[Collected data]
* * *
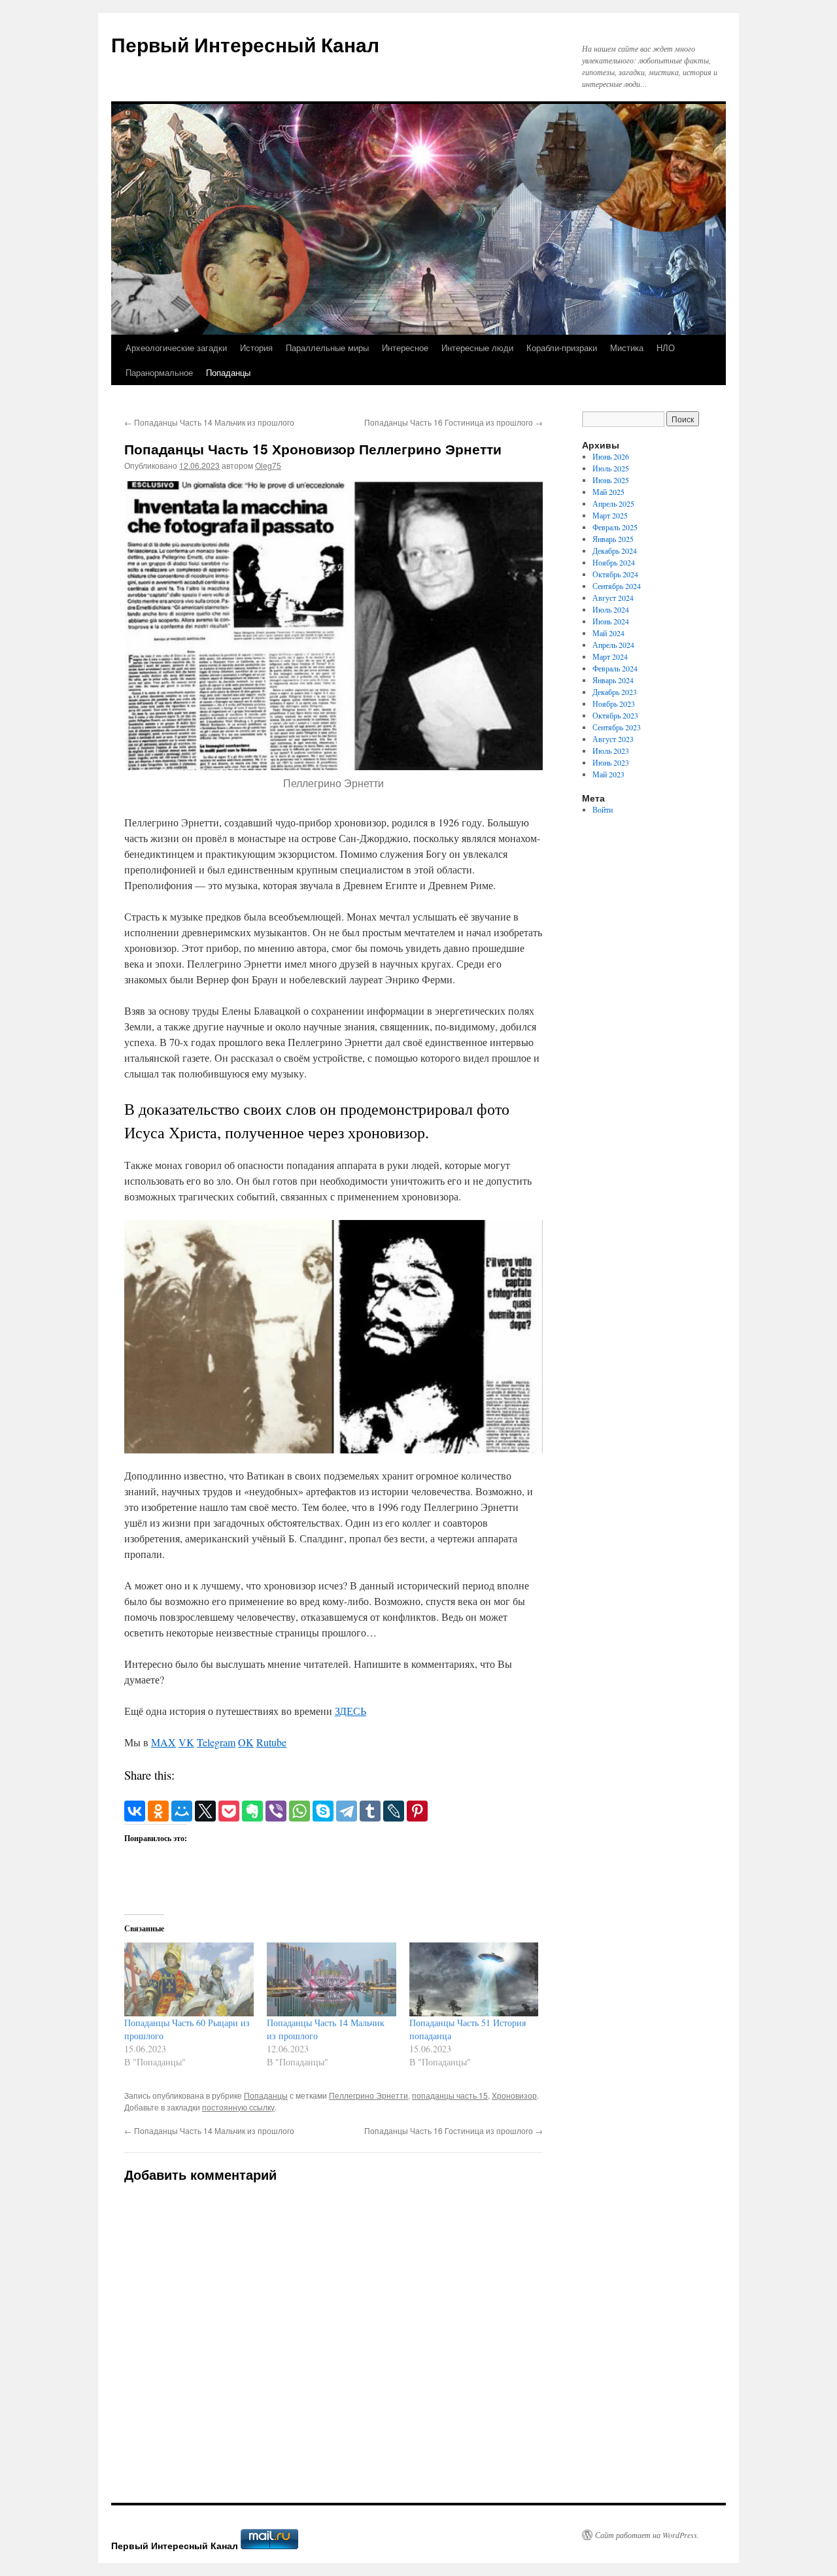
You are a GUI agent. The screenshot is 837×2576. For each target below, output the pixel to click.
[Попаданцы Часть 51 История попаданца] (474, 1979)
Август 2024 (613, 597)
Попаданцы (228, 372)
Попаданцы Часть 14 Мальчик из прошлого (209, 422)
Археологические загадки (176, 347)
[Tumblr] (370, 1811)
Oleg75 (268, 465)
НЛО (666, 347)
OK (246, 1742)
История (256, 347)
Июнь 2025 (610, 480)
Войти (602, 809)
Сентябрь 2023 (616, 727)
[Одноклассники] (158, 1811)
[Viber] (275, 1811)
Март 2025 (610, 515)
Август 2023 (613, 739)
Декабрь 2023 (614, 691)
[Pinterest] (417, 1811)
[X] (205, 1811)
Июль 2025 (610, 468)
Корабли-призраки (561, 347)
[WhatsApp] (299, 1811)
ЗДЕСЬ (350, 1711)
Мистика (626, 347)
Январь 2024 (613, 680)
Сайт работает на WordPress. (647, 2535)
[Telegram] (346, 1811)
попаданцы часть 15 (450, 2095)
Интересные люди (477, 347)
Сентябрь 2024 (616, 586)
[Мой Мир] (181, 1811)
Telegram (216, 1742)
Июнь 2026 (610, 456)
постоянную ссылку (238, 2106)
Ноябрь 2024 (613, 562)
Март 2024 (610, 656)
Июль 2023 (610, 750)
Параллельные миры (327, 347)
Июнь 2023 (610, 762)
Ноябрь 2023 (613, 703)
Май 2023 (608, 774)
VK (186, 1742)
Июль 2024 (610, 609)
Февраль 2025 (615, 527)
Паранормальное (159, 372)
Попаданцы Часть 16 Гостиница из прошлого (453, 422)
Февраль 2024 (615, 668)
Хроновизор (514, 2095)
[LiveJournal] (393, 1811)
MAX (163, 1742)
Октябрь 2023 (615, 715)
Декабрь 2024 (614, 550)
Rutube (271, 1742)
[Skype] (323, 1811)
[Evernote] (252, 1811)
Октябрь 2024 (615, 574)
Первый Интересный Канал (245, 44)
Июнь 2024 (610, 621)
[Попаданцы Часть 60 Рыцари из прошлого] (189, 1979)
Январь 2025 (613, 539)
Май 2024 (608, 633)
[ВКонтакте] (134, 1811)
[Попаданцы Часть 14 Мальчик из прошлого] (331, 1979)
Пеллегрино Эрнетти (368, 2095)
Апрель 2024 (613, 644)
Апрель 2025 (613, 503)
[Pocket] (228, 1811)
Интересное (405, 347)
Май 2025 (608, 491)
* * *
**YOUR GOAL:**
Beginning at the line that holds "[ВКонтакте] (134, 1811)", write out word for word each line through the end of the records.

**WRITTEN ANSWER:**
[ВКонтакте] (134, 1811)
[Попаданцы Часть 14 Мальчик из прошлого] (331, 1979)
Пеллегрино Эрнетти (368, 2095)
Апрель 2024 (613, 644)
Апрель 2025 (613, 503)
[Pocket] (228, 1811)
Интересное (405, 347)
Май 2025 (608, 491)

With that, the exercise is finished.